Sales of specialty products increased 50 percent during the
first quarter of 1998 as compared to the first quarter of
1997. This increase is attributed primarily to increased
sales of private label products. The Company has pursued
private label opportunities to utilize the available
capacity at its manufacturing facility in Dallas. Sales
improvements have also occurred due to the introduction of
new "TCBY"(registered) novelty products primarily through
club stores during the second quarter of 1997.
Sales in the Company's equipment segment include (i) sales
from the distribution of equipment to the foodservice
industry and (ii) 1997 sales of manufactured mobile kitchens
and other specialty vehicles primarily to businesses and
governments. Sales in the equipment segment decreased ten
percent during the first quarter of 1998 over the same
period in the prior year due to the sale of the Company's
equipment manufacturer in July, 1997. The decrease was
partially offset by increased sales at the Company's
equipment distributor due to the opening of non-traditional
"TCBY"(registered) locations, some of which purchased a
portion of their original equipment packages from the
Company.
As a percent of sales, cost of sales for the first quarter
of 1998 and 1997 for the Company and its two primary
segments are presented below:
<TABLE>
<CAPTION>
1998 1997
______________________________________________________
<S> <C> <C>
Food Products Segment 66% 65%
Equipment Segment 79% 79%
Company Total 68% 67%
</TABLE>
The increase in the food products segment cost of sales
percentage is due to a number of factors including sales of
specialty products, which generally have a higher cost of
sales percentage than the other food segment categories,
were a larger component of the food products segment sales
in the first quarter of 1998 compared to the prior year.

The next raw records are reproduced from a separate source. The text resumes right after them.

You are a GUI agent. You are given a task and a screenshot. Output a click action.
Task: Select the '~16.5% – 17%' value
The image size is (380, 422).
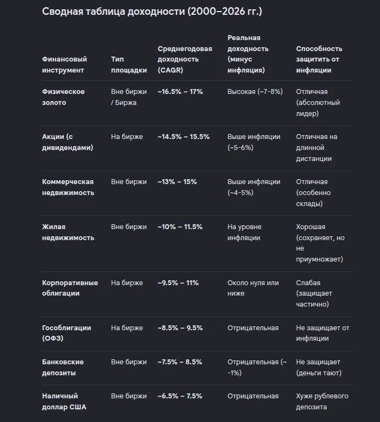pyautogui.click(x=180, y=92)
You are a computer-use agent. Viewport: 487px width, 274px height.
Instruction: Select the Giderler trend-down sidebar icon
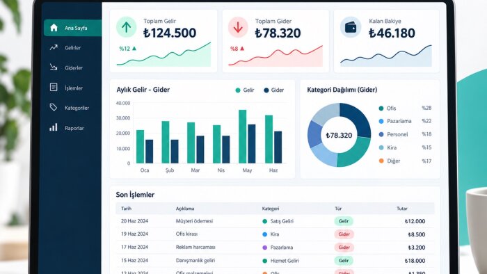coord(54,67)
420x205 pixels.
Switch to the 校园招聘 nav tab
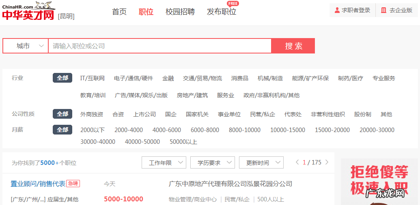coord(180,12)
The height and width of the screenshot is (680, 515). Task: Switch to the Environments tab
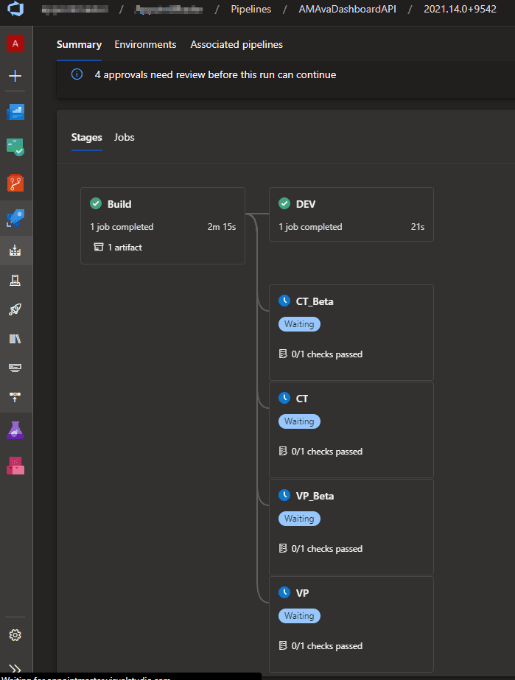point(145,45)
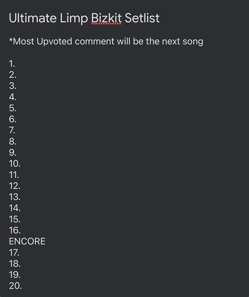Place cursor on list line 3.
Screen dimensions: 249x297
[13, 86]
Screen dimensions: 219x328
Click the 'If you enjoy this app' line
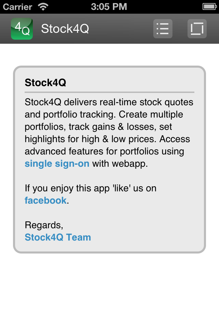pos(91,188)
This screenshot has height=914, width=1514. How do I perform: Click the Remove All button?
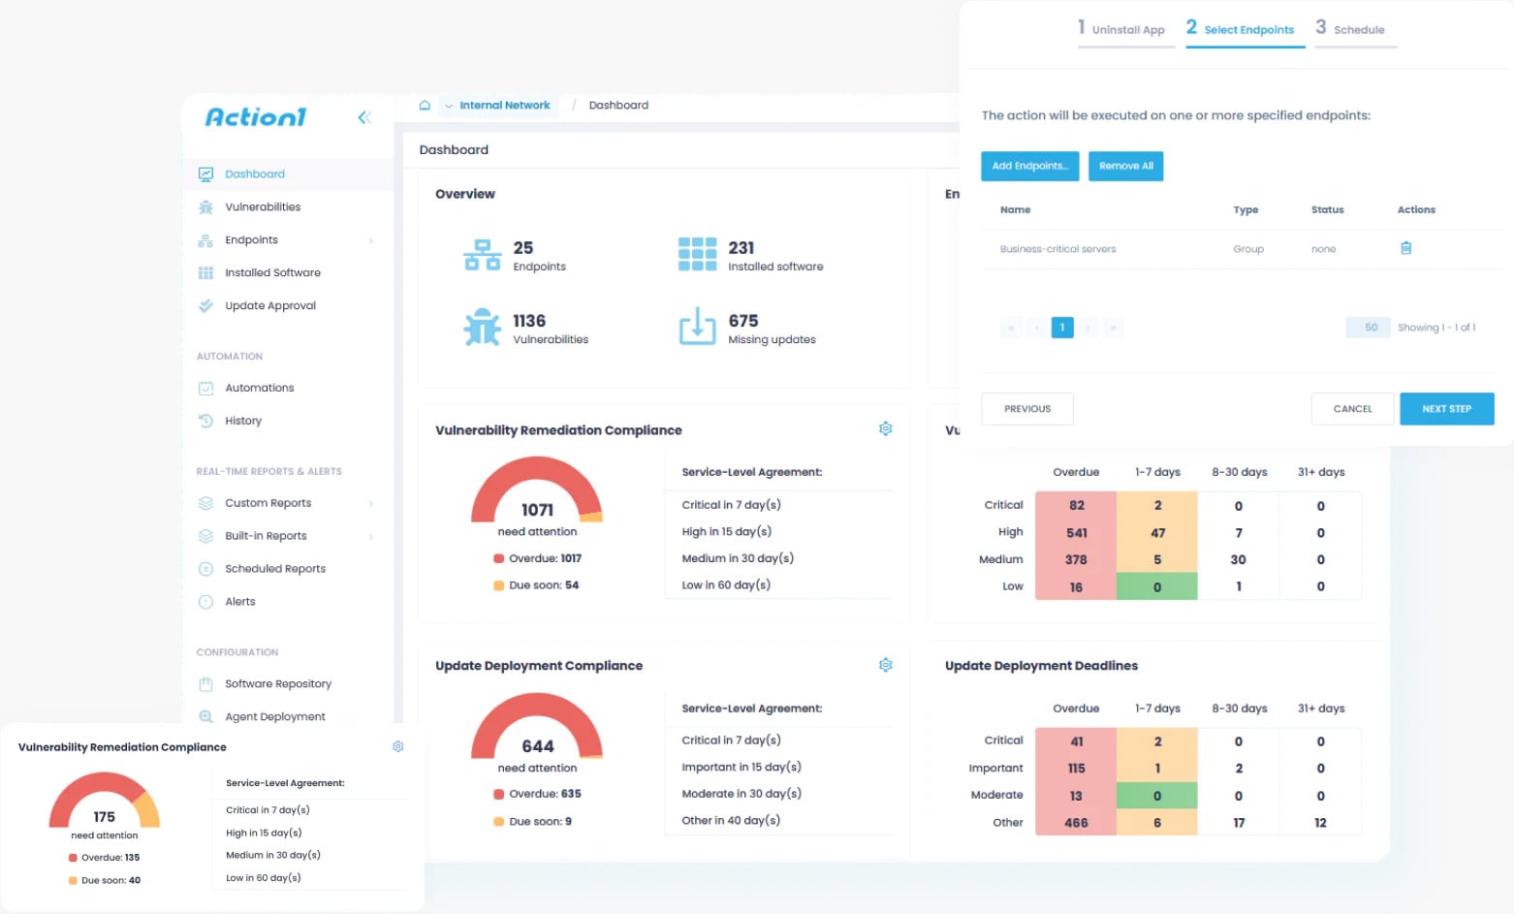pos(1125,166)
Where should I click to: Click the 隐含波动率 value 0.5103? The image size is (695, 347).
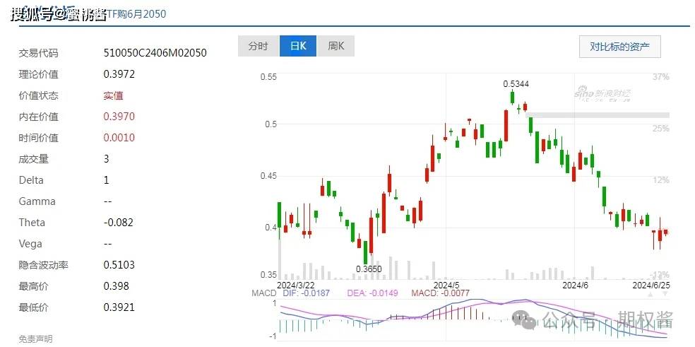pos(119,265)
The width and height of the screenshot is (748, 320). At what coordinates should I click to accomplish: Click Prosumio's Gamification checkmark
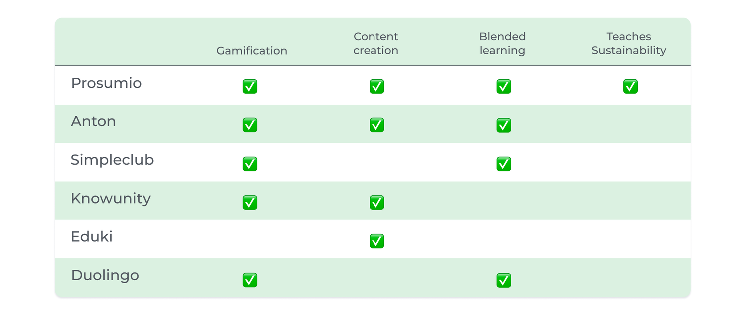coord(250,86)
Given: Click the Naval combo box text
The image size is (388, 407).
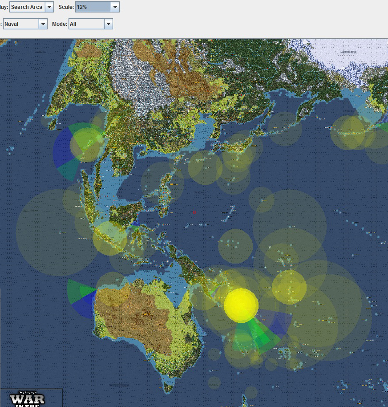Looking at the screenshot, I should coord(21,24).
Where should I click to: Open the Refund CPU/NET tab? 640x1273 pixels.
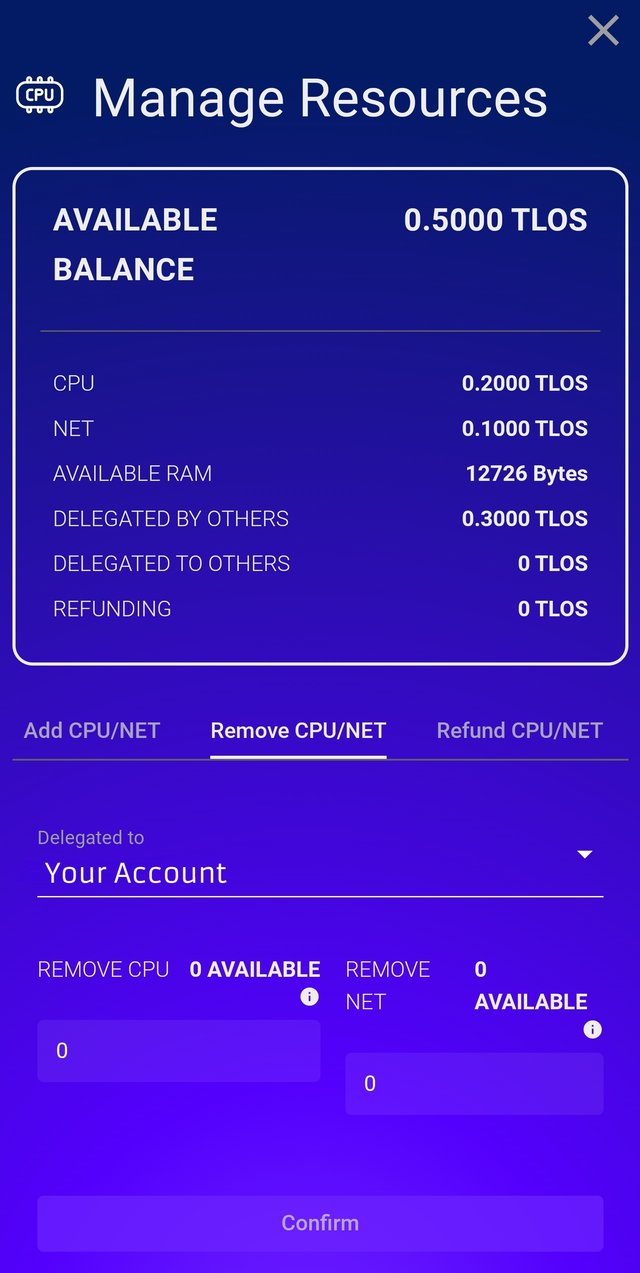coord(519,730)
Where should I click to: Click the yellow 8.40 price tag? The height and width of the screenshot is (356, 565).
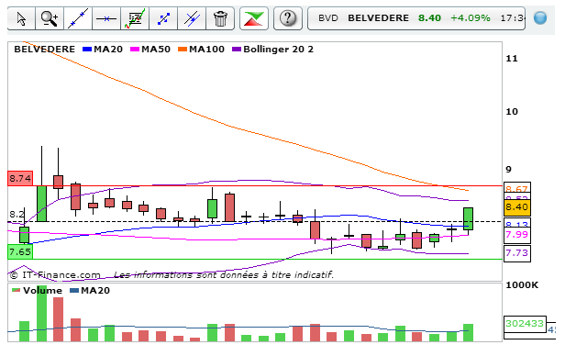516,206
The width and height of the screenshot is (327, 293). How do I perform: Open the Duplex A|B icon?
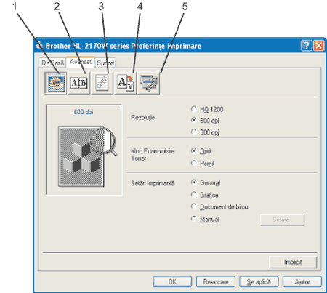[x=78, y=83]
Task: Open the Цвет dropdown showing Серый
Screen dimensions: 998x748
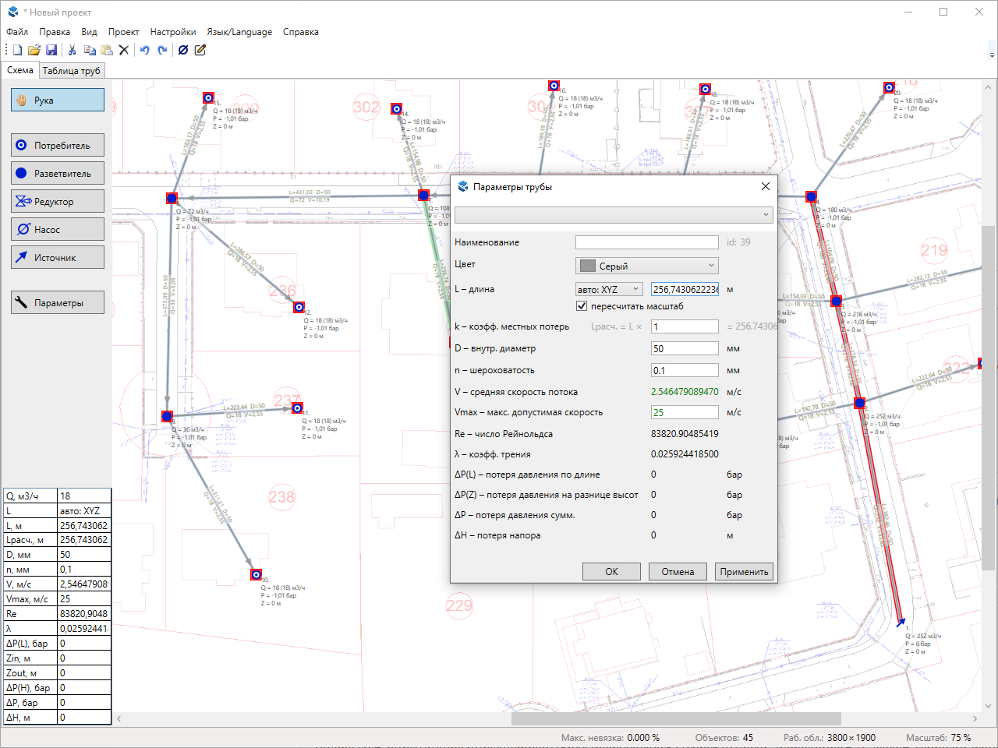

(See earlier discussion related to sales increases.) In
addition, dairy prices, which are a major component of the
Company's cost of sales, increased during the first quarter
of 1998 compared to 1997. The cost of dairy components is
currently tied to the federal milk orders system. This
market fluctuates based on supply and demand with prices
being variable from month to month. The Company's cost for
dairy components is expected to be slightly higher in the
second quarter of 1998 than during the same period in 1997.
However, current expectations are that the dairy prices may
come down during the later part of 1998.
Sequential Page No. 12
Franchising revenues consist of initial franchise and
license fees and royalty income. In the first quarter of
1998, initial franchise and license fees decreased ten
percent while royalty income decreased two percent from the
same period in 1997. This decrease in franchise and license
fees results primarily from decreased initial international
franchise fees, which was partially offset by increased
development of "TCBY"(registered) non-traditional locations.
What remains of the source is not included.